327.本仕立ての留袖を一枚で着ても良いのでしょうか?   09/5/26  
 8月に娘の結婚式が予定されております。本来なら絽の留袖を着るところでしょうが、ホテルでもあり袷にしましょうとの、先方のお母様の提案に合わせるつもりでおります。
 私は自分用の留袖を持っていないので、母の留袖を借りて着るつもりでおりました。先日母の留袖を実家に行って見て見ましたら、本仕立てというのでしょうか?留袖の下に着るもう一枚の白い着物があり、それが経年の為にかなり茶色に変色していていました。
 これを着る気持ちにはちょっとならないなと思いました。外に着る留袖は問題ないとみえました。
 そこで着物についての知識がない私が考えたのは・・・長襦袢の上から直接留袖を着たらダメなのか?という事です。通常の比翼の部分は白い伊達衿をしたらよいのでは?と考えました。
 これはやはり変でしょうか?
 娘のせっかくの結婚式なので、突拍子も無い事や非常識な事は避けたいと思っていますので、レンタルの利用を予定しています。(できれば母の留袖を着たいというのが強くあります。着付けは自分でします。)
  周りに相談できる人がいない為、メールさせて頂きました。宜しくお願いいたします。
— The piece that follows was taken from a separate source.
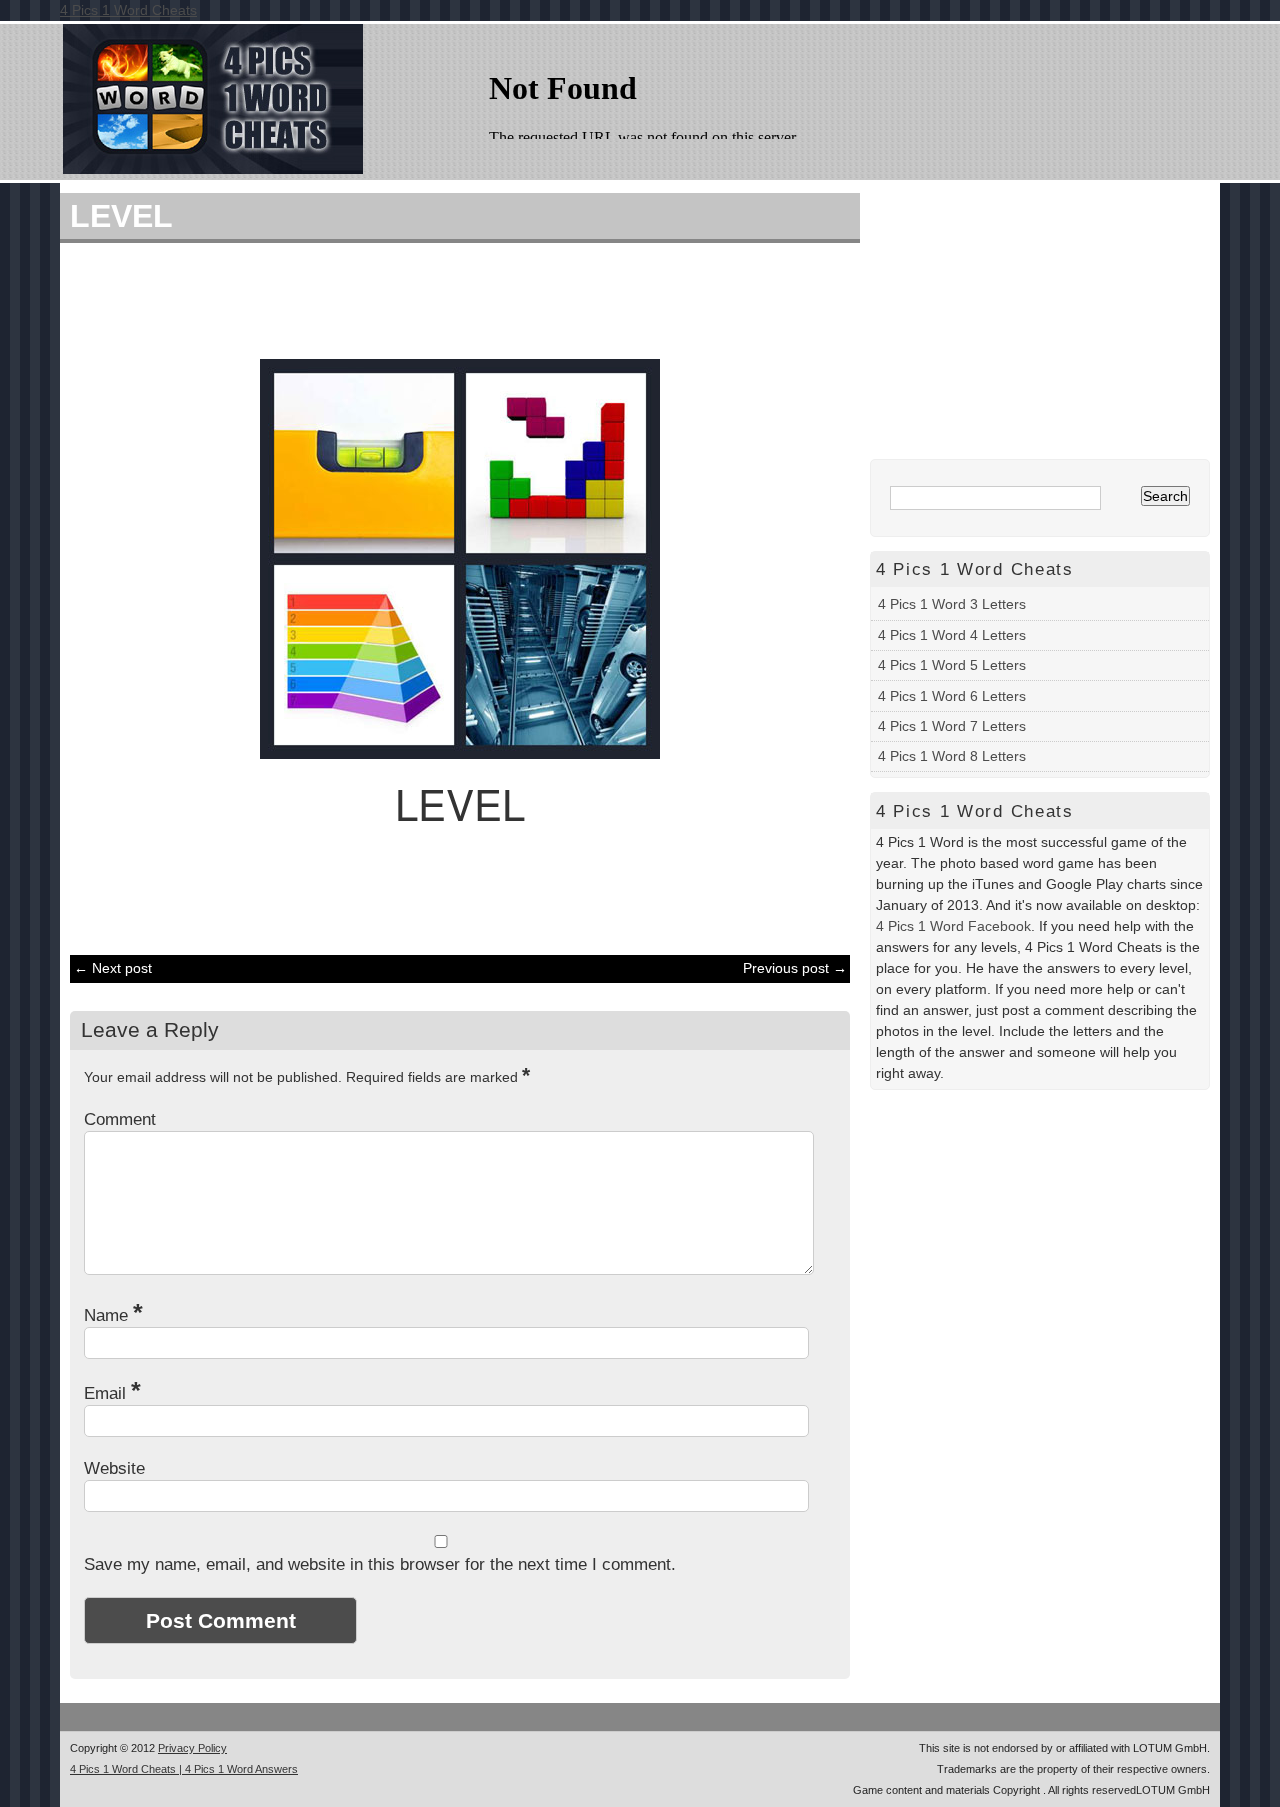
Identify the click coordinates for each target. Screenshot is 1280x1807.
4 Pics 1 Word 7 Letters (952, 726)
 「留袖の下に着るもう一枚の白い着物」は下着と言って襦袢とは別物です。留袖と重ね合わせて着るためのものです。
 正式には下着を着るのですが、何時のころからかそれを略した「比翼仕立て」というのができて、現在はほとんどがこの比翼仕立てになっています。
 襦袢の上から直接留袖を着る・・・・これはダメでしょう。
 しかし、着たくない程下着が茶色に成っているとの事です。どうしたらよいでしょうか。
 一番良いのは、お近くの呉服屋で(もちろん当社でも)比翼を付けてもらうことです。金額はそう高くはありません。  
 比翼地が10,000円〜35,000円(ものによつて違います)。加工代が10,000円程度ですので、安ければ2万円くらいで出来ます。
 白い伊達衿ですが、襟元はそれでよいかもしれません。しかし、裾も重ね着しなくてはなりませんので、それで良いですとは呉服屋としては言えません。
 裾は目立たないので・・・と考えるかどうかは個人の考えでしょう。

 早速にありがとうございました。
 素人(自分のことですが)の思いつきは怖いなぁ・・・と改めて感じ入りました。
 比翼を付けるように対処いたします。また具体的に費用も教えてくださったので、とても安心できました。これなら留袖のレンタル料金と大差ないですから、是非そうしようという気持ちになれました。

 その後、このコーナーの中で《重ね着》について皆様のお話をいろいろ拝見し、大変勉強になりました。
 余談ですが、8月に結婚式を予定している娘の赤ちゃんのお宮参りを先日いたしました。
 お宮参りの時に、だっこした赤ちゃんの上から掛ける掛け着はやはり、二枚になっていますよね。下の白い方の呼び方がわからないので「長襦袢」と勝手に呼んでいましたが、もしかしたら長襦袢ではなく、重ねの「白着」なのではないか?と思ったりいたしました。